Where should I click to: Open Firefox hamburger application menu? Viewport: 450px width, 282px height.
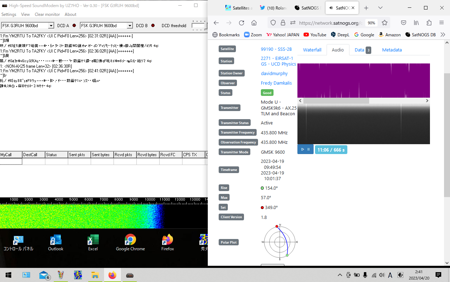[441, 23]
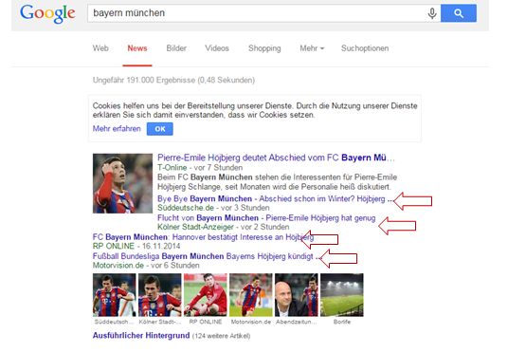This screenshot has width=508, height=353.
Task: Click the microphone voice search icon
Action: click(432, 13)
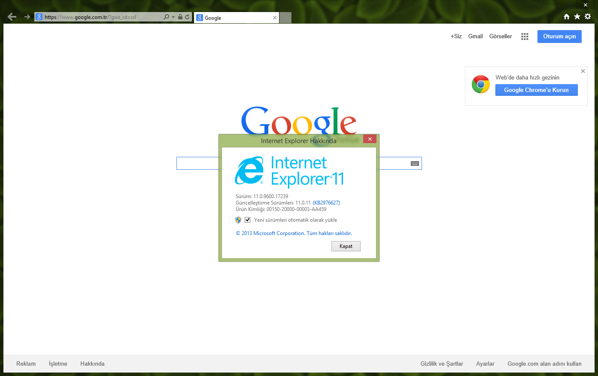Open a new tab with the blank tab button
This screenshot has height=376, width=598.
pos(285,18)
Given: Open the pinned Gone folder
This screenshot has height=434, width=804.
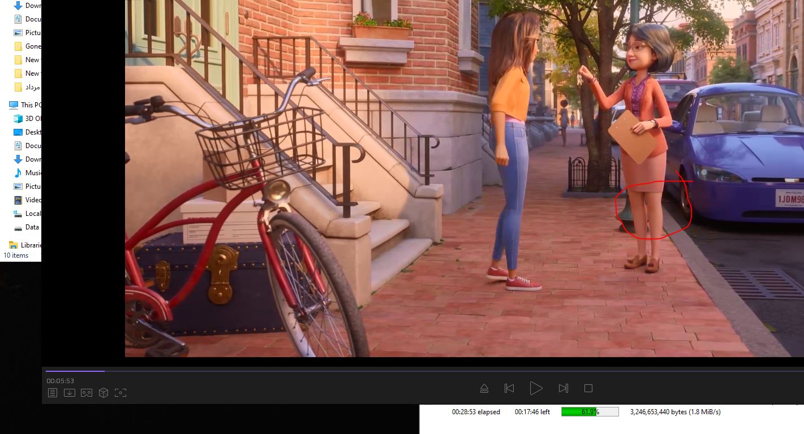Looking at the screenshot, I should (x=33, y=46).
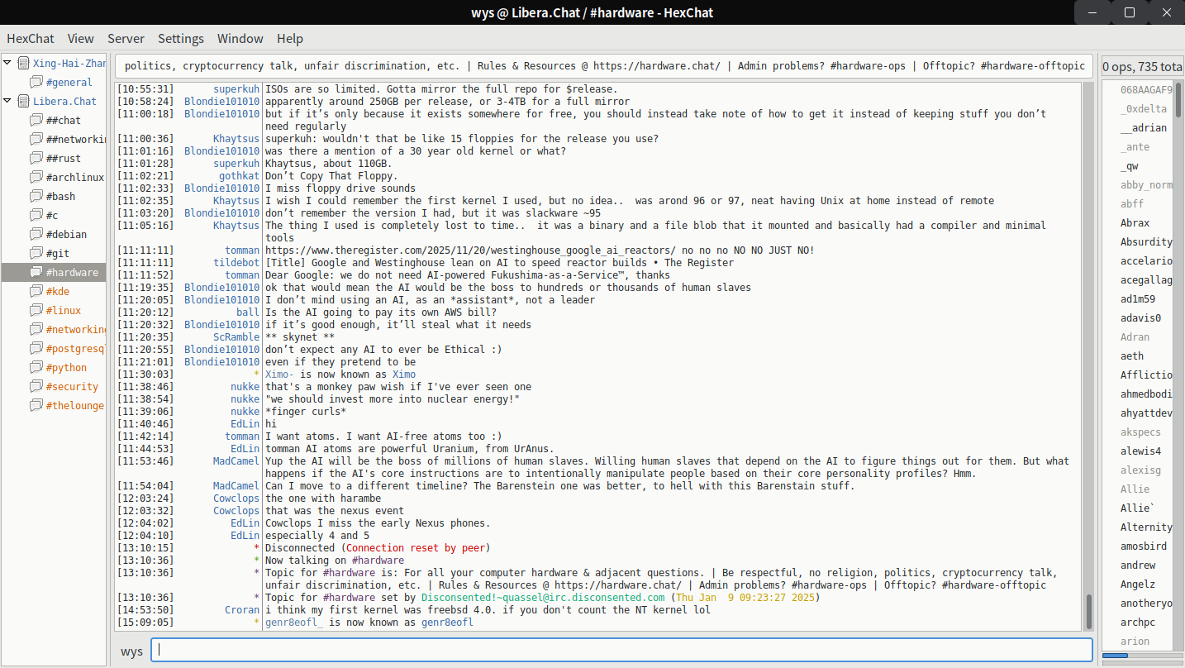
Task: Click the Xing-Hai-Zhan server icon
Action: pyautogui.click(x=23, y=63)
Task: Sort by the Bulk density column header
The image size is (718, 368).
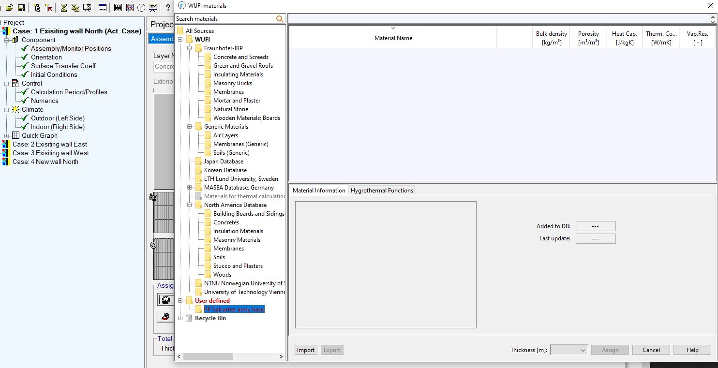Action: tap(551, 38)
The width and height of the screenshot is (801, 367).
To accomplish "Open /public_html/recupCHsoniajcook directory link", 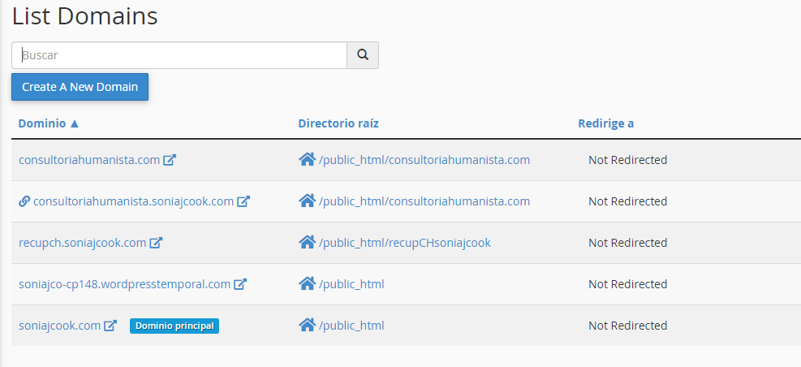I will pos(405,243).
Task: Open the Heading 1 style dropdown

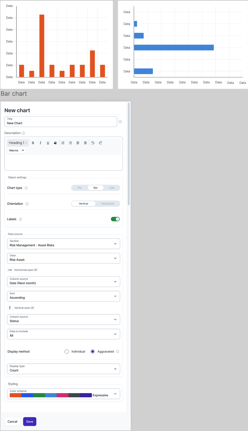Action: coord(18,143)
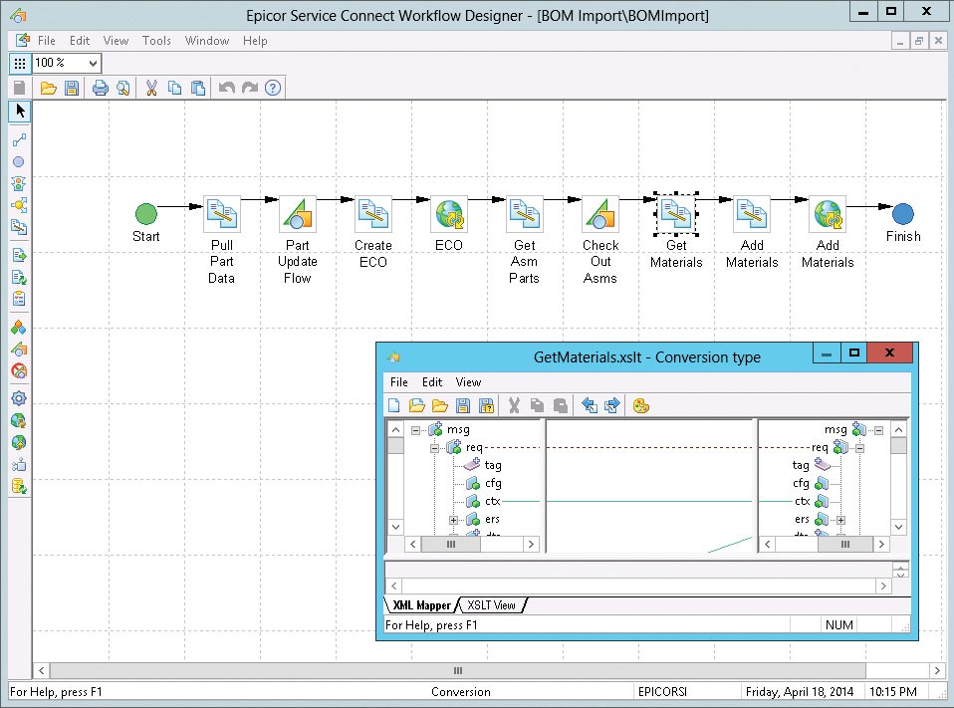954x708 pixels.
Task: Click the Cut scissors icon
Action: 151,88
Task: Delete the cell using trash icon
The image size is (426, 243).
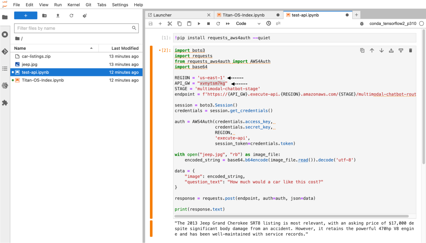Action: (410, 51)
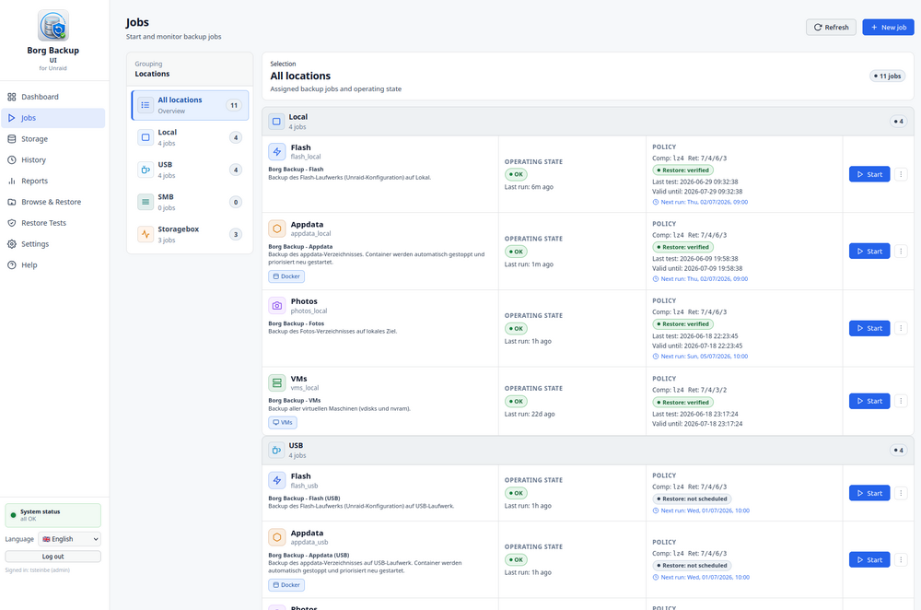Select the SMB location filter
Viewport: 921px width, 610px height.
click(190, 202)
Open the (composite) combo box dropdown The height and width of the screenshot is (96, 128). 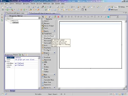pos(39,18)
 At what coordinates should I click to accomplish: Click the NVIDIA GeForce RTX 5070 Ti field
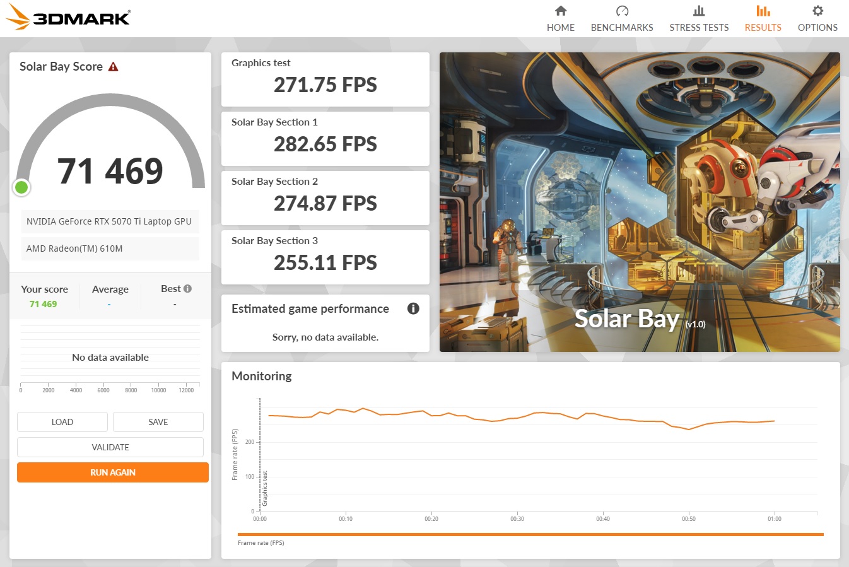[110, 221]
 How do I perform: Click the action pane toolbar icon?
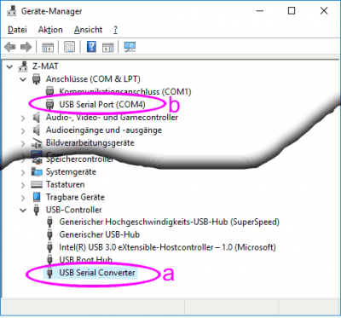(107, 47)
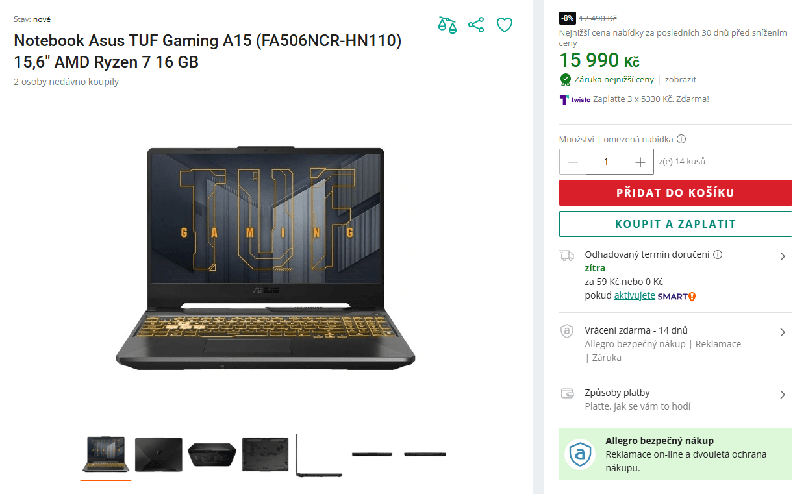This screenshot has height=494, width=806.
Task: Open the product comparison scales icon
Action: [x=447, y=24]
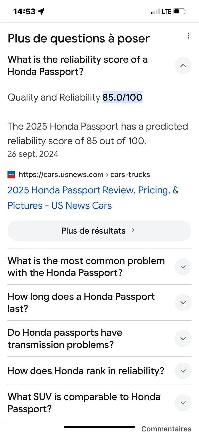Tap the battery indicator

click(179, 11)
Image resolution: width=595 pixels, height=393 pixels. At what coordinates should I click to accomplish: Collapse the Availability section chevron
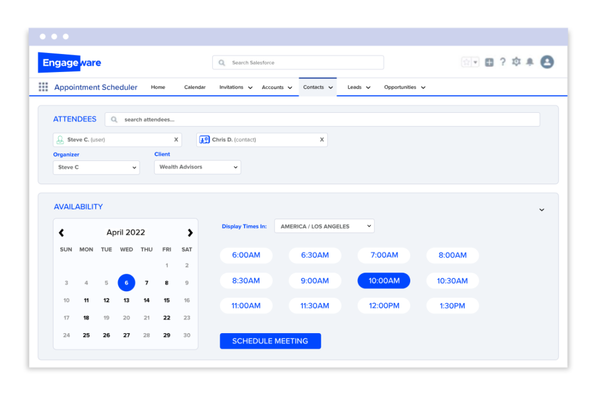pyautogui.click(x=542, y=210)
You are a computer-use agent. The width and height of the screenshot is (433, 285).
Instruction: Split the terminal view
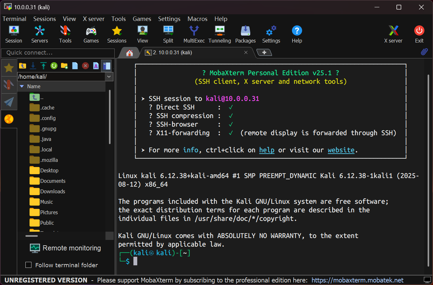coord(168,33)
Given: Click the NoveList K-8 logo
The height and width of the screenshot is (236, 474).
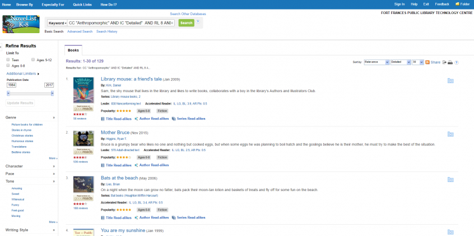Looking at the screenshot, I should tap(21, 25).
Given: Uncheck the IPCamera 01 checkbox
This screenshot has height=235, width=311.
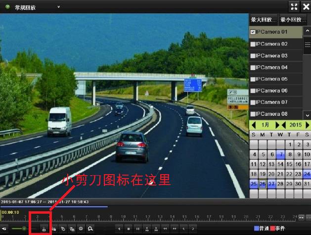Looking at the screenshot, I should 253,32.
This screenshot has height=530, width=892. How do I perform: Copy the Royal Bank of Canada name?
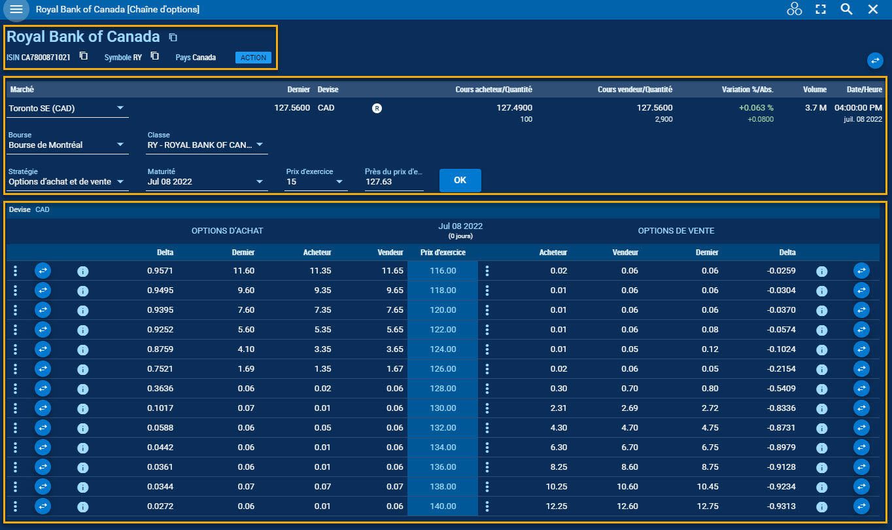tap(173, 37)
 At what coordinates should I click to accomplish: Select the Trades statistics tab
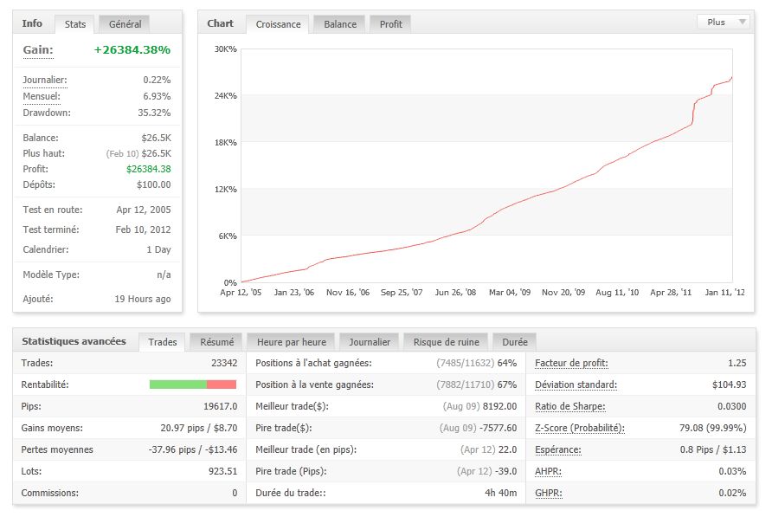pos(163,342)
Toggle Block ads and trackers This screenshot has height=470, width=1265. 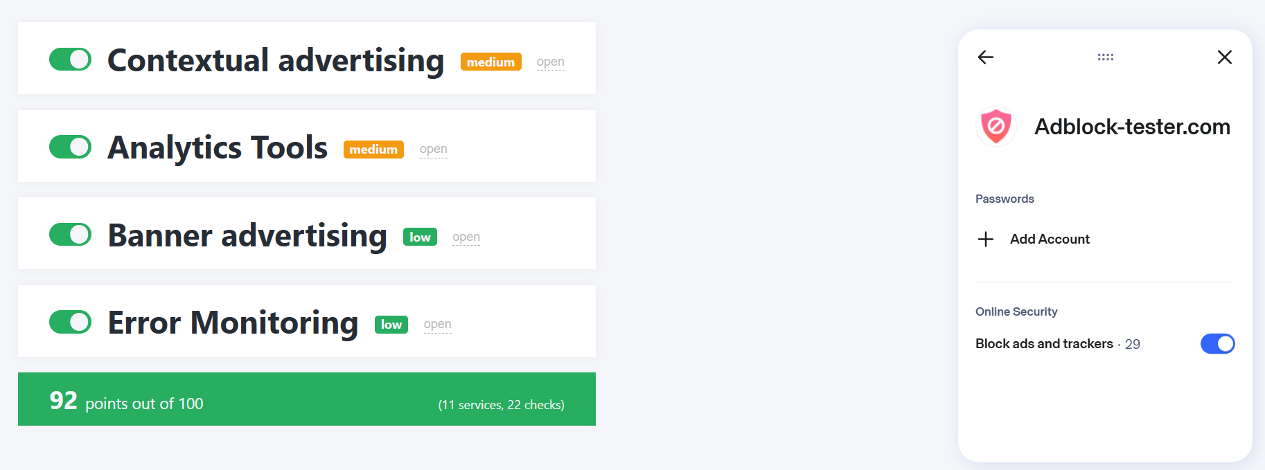(x=1217, y=343)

--------

## What is required
Whenever the string "Given" occurs in a line of the entries above, copy that line.

## Answer to the exercise
Given: Open the pinned Gone folder
Given: Click the NoveList K-8 logo
Given: Uncheck the IPCamera 01 checkbox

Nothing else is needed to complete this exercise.